When I was at AAD, there was one word that kept cropping up over and over:
Compliance in skincare is a seemingly simple concept: how do you get consumers to use products correctly? It should be easy: slap a warning or directions on the label, et voila! But no. Because of simple human nature, compliance is one of the bugaboos of many a company, who are often faced with irate customers who claim their products aren’t working…when in actuality, it’s often a case of the customer simply not following instructions. (This problem is especially prevalent in the medical community, I know, since one of my best friends works on this very issue.) Of course, when it’s a Clarisonic brush or Crest Whitestrips, the annoyance is likely minimal.
Why do dentists LOVE the Sonicare toothbrush so much? It regulates your two-minutes of brushing time automatically - so no cheating, no laziness, and fewer cavities! Compliance!
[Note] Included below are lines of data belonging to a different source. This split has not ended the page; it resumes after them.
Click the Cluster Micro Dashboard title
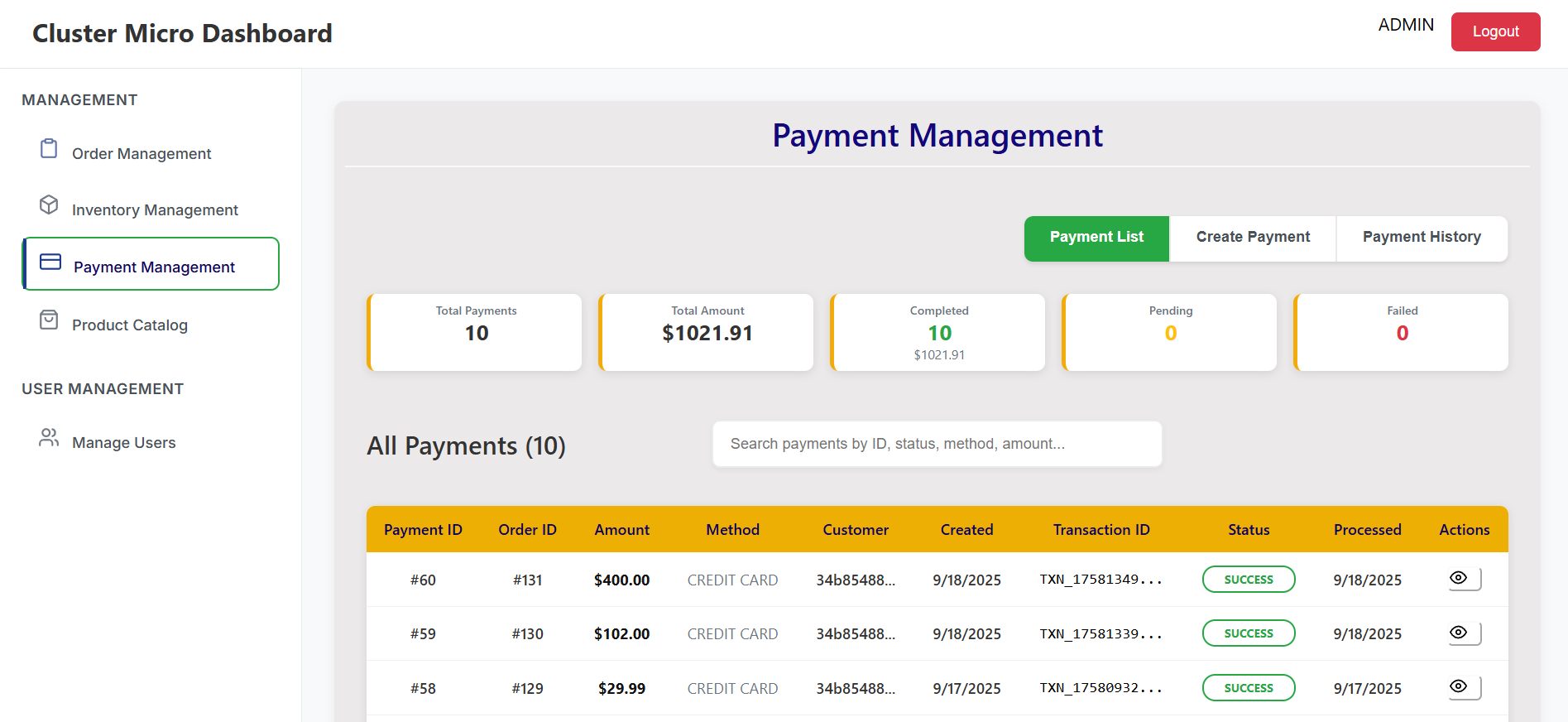The width and height of the screenshot is (1568, 722). pyautogui.click(x=182, y=34)
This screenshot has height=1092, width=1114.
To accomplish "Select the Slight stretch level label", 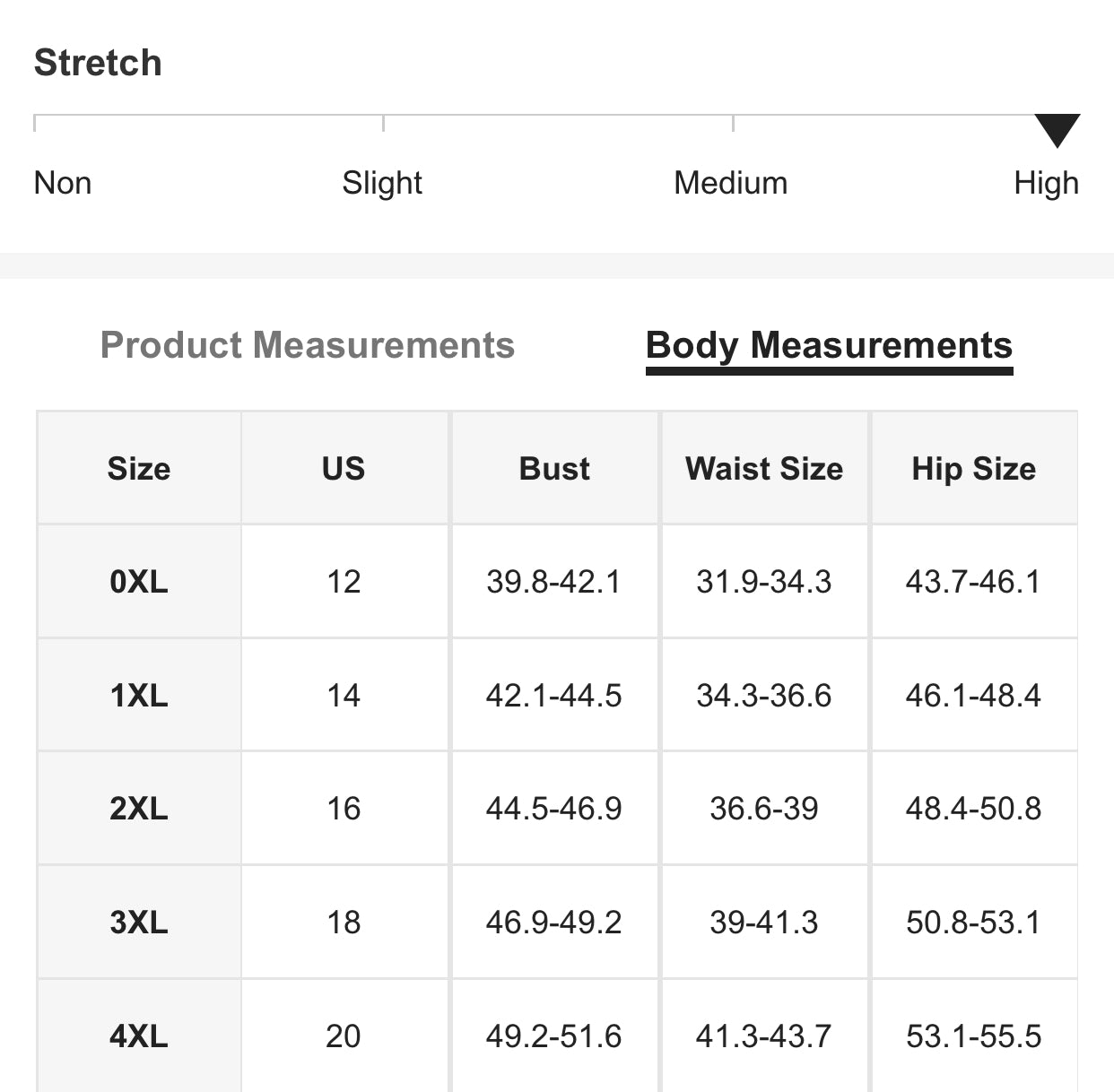I will (382, 183).
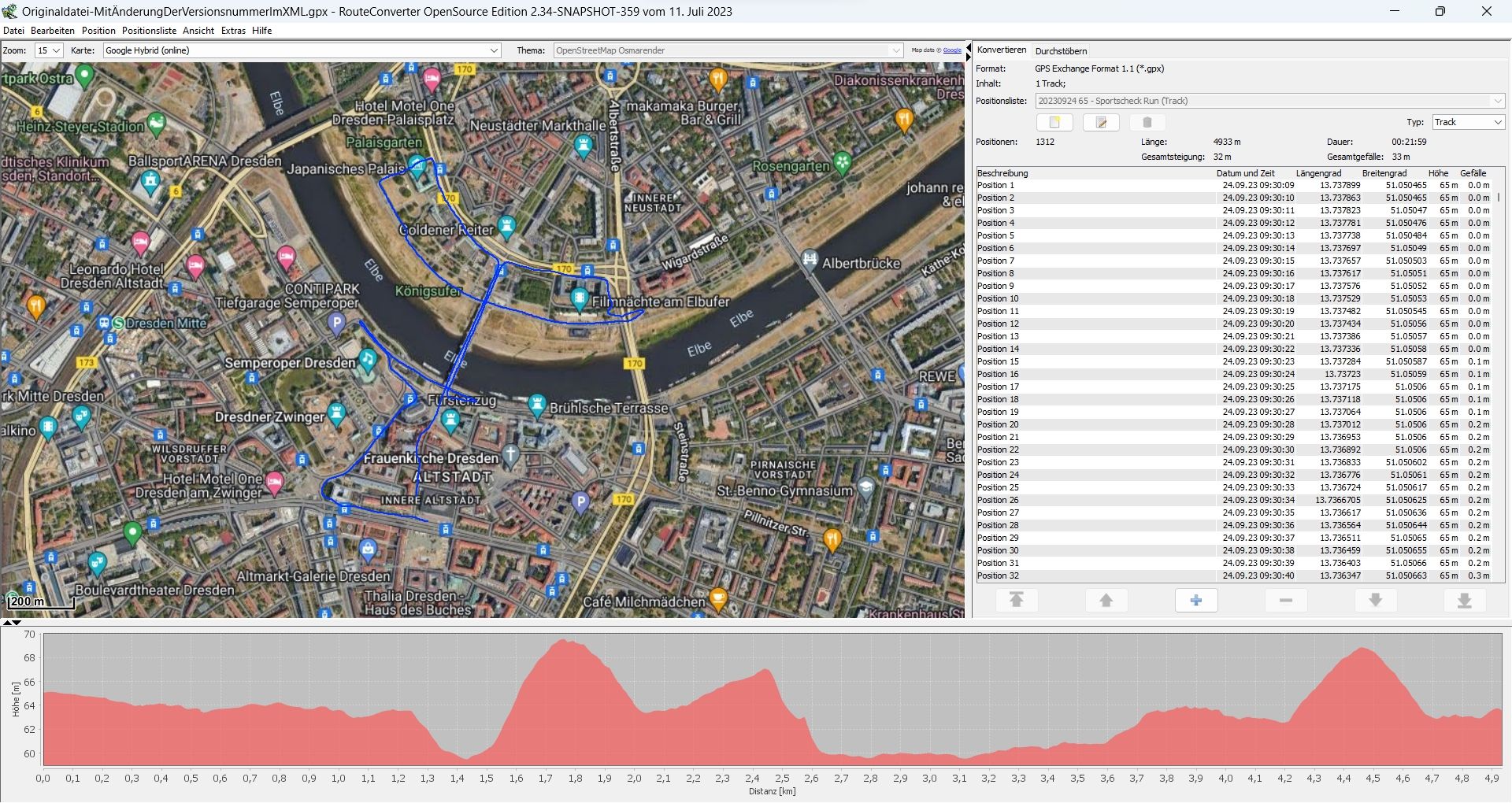1512x803 pixels.
Task: Expand the Karte map type dropdown
Action: pos(494,50)
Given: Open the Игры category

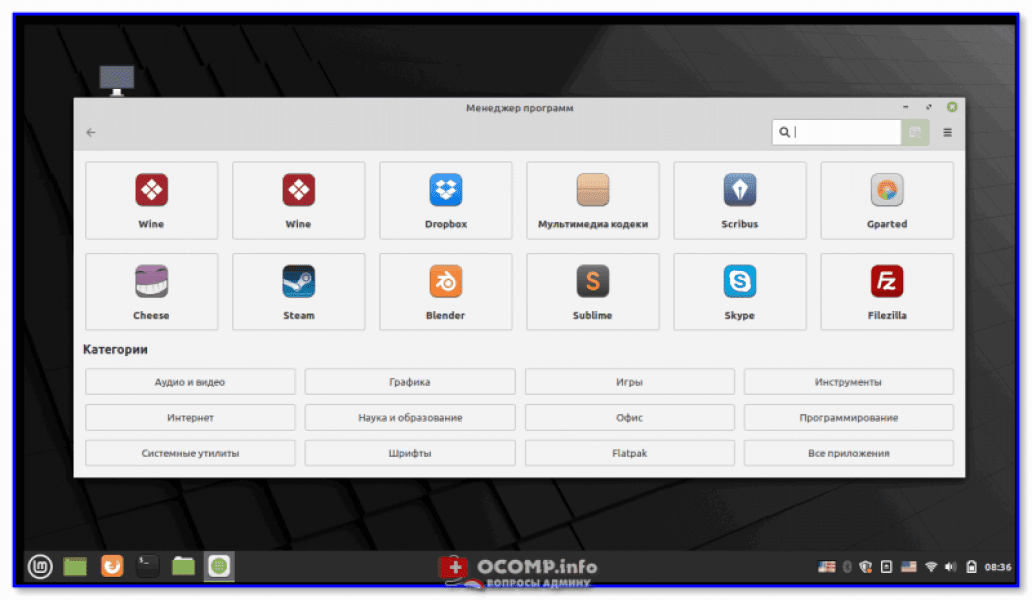Looking at the screenshot, I should coord(629,382).
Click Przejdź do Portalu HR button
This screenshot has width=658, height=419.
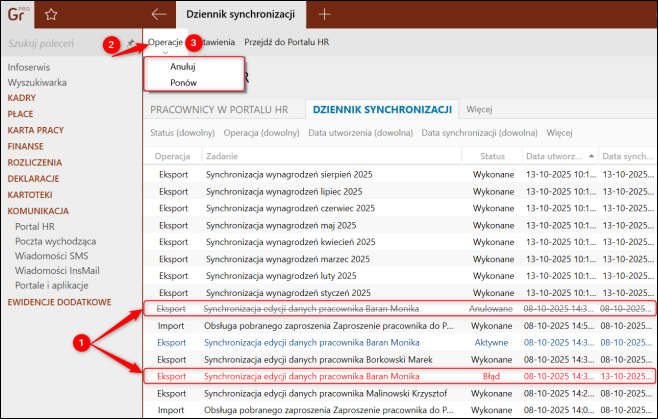click(x=288, y=43)
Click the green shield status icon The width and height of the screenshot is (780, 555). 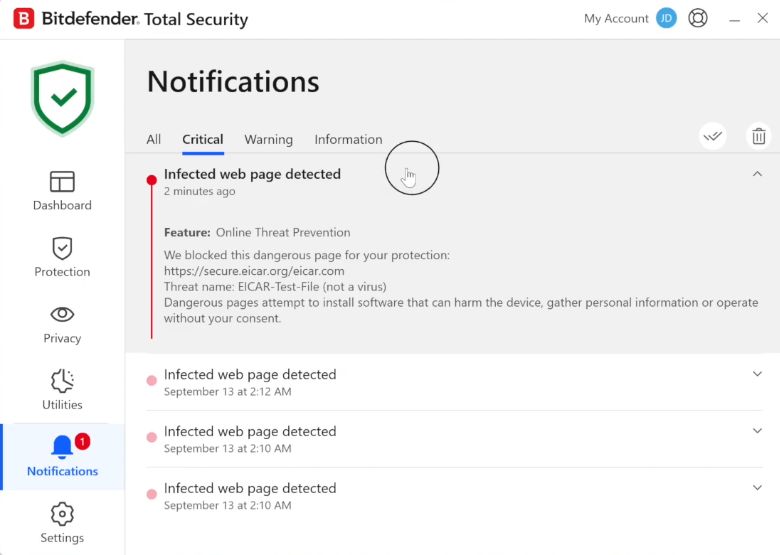click(x=62, y=98)
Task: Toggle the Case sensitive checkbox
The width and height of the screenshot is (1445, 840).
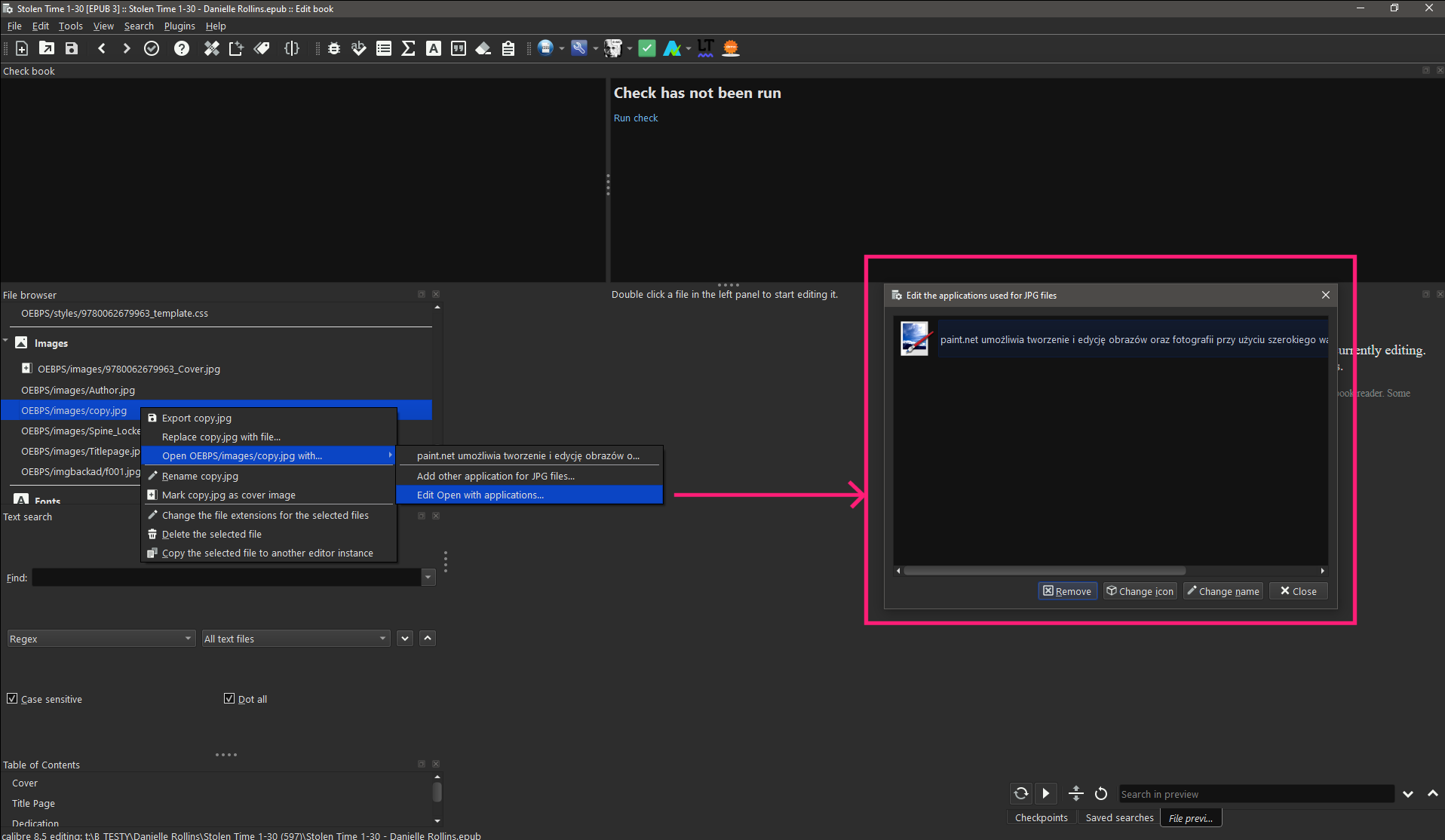Action: pos(12,698)
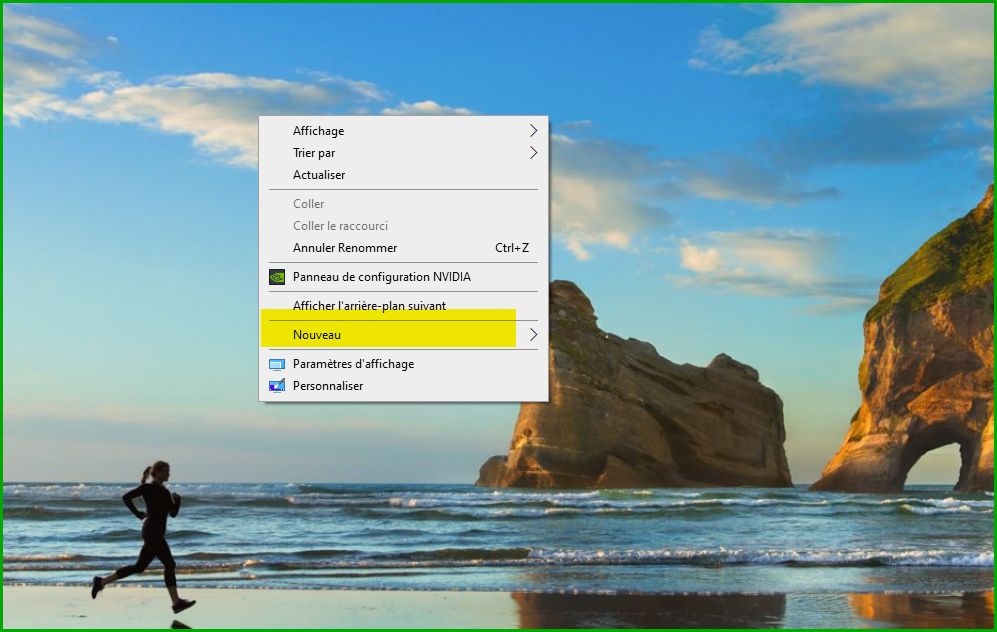Expand the Trier par submenu arrow

(533, 153)
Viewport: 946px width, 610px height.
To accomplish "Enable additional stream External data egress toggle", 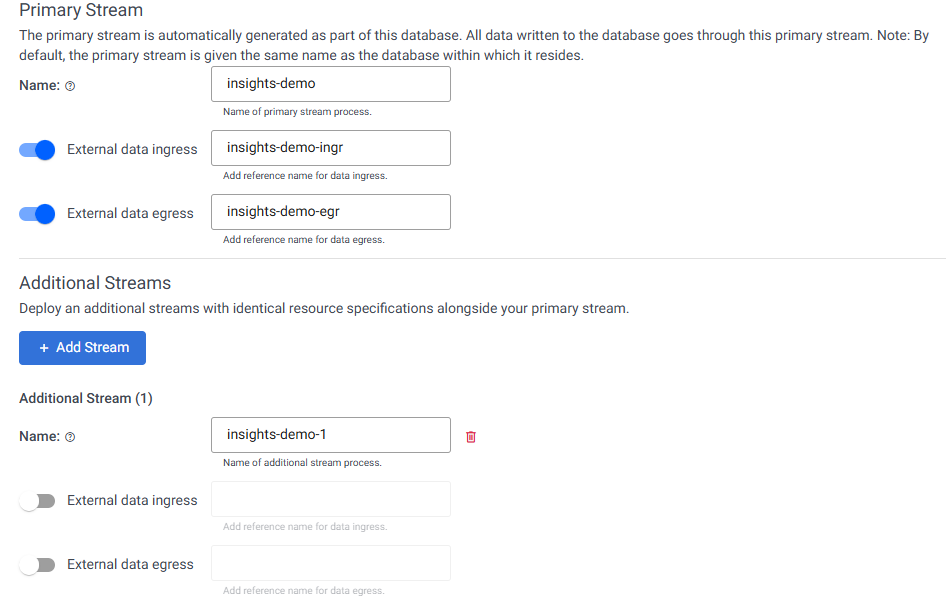I will (37, 565).

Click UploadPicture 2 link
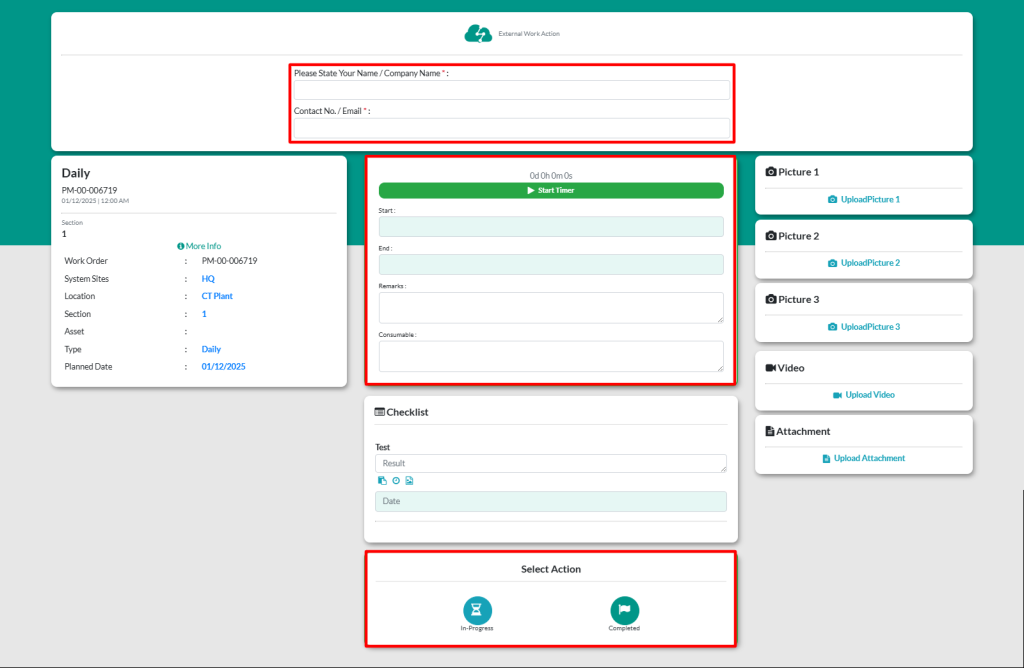click(x=864, y=263)
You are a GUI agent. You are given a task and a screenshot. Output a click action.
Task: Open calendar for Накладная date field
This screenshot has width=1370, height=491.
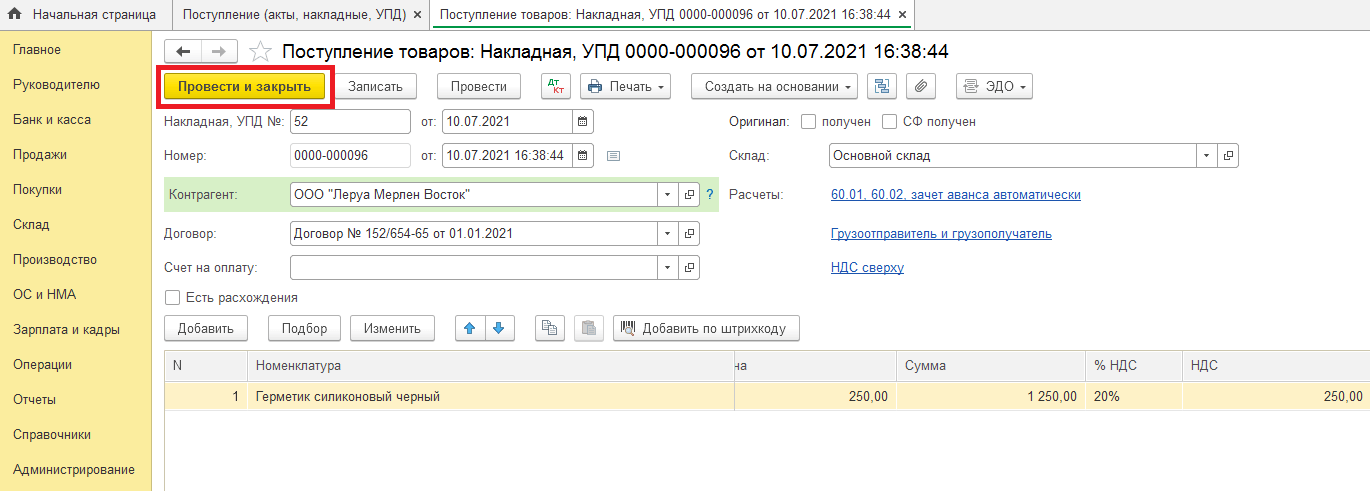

I’m one of the worst offenders: I remember all the times I’ve thought, “Eh, I’m a beauty expert; I’ll just wing it,” before throwing the instructions away, only to be rewarded later with orange hair (or what have you). I know I can’t be the only one swanning about using products half-assedly and finding myself shocked–shocked, I say!–when they don’t work. But my poison is innocent. Once you start getting into prescriptions like Latisse and retinol, at-home hair removal lasers, or actualdrugs for very real health conditions, the stakes are raised.
You’d think compliance would then be more guaranteed, but I was surprised to learn through many conversations that it’s simply not the case. Apparently we all think we’re experts! (Sort of like men and directions, eh?)
I was fascinated by how passionate many of the skincare- and health-experts I spoke with were on the subject of compliance. I can honestly say it’s something I’d never thought twice about. But now that I look back on all my beauty mishaps over the years, it makes perfect sense: I definitely was not following directions to the letter.
So, if you are full of diligence, unlike your ol’ Jolie, disregard. For the (hopefully) few of you in the same Damn the Beauty Torpedos! mindset as me, however, try to step up your game.
If the box says Use Twice Daily/Wash For 30 Seconds/Only Use a Quarter-Amount/etc…do it! You might be pleasantly surprised. I certainly am: ever since that AAD trip, I’ve been following my Viviscal regimen religiously (yup, twice a day) and my hair has been growing like weeds.